« L’Éducation est la meilleure arme pour changer le monde », disait Nelson Mandela. Depuis de nombreuses années, l’éducation mondiale est en crise. Selon le secrétaire général des Nations unies, cette crise touche les problèmes de vision de l’éducation et d’objectifs d’apprentissages, de qualité de recrutement, de formation, de rémunération et de gestion des carrières d’enseignants, ainsi que ceux de méthodes et d’outils pédagogiques mis à la disposition de ces derniers.

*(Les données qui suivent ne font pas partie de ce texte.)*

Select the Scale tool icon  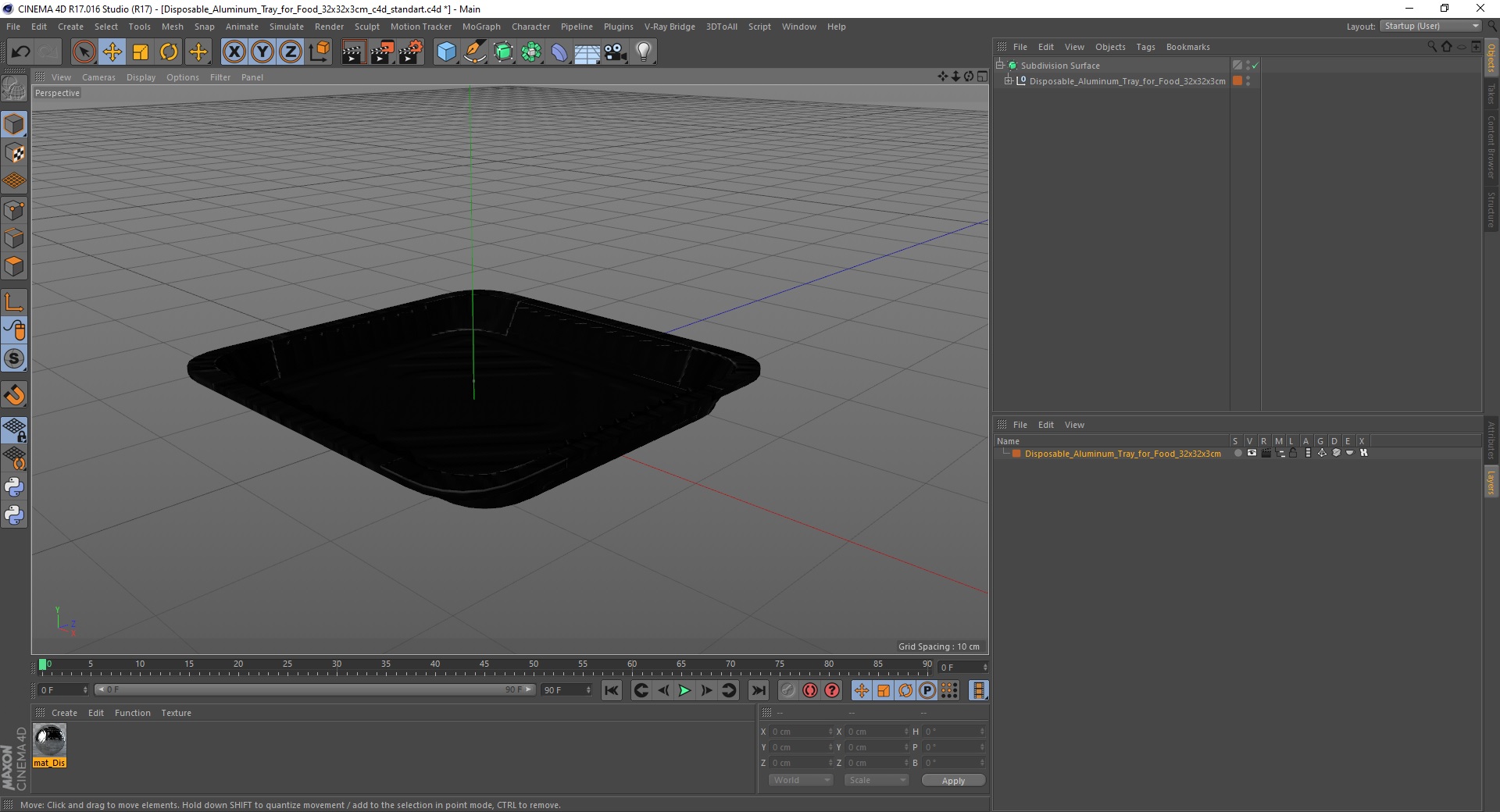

Le milieu éducatif au Cameroun est marqué par de multiples revendications des seigneurs de la craie. Au courant de l’année scolaire 2021/2022, des grèves ont été observées par ces pédagogues pour réclamer de meilleures conditions de vie et de travail. En ce début d’année, des voix sous la bannière des mouvements (On a trop supporté (Ots) ; On a trop attendu (Ota) et des syndicats se sont une nouvelle fois faites entendre pour exiger l’implémentation des mesures annoncées par le gouvernement. Pas plus tard que le 01 octobre dernier, l’intersyndicale a informé qu’une série de débrayages prendra effet dès le 15 octobre face à ce qu’elle qualifie de mutisme du gouvernement. « La transformation de l’éducation commence avec les enseignants ». C’est cette thématique qui guide les activités liées à la célébration ce 05 octobre de la Journée mondiale des enseignants (Jme). Selon le Syndicat national autonome de l’enseignement secondaire (Snaes), pour rendre concret ce thème, le gouvernement camerounais doit apprendre à « permettre aux enseignants de se transformer et de devenir des agents de changement pour remplir leurs rôles essentiels » dans le système éducatif futur.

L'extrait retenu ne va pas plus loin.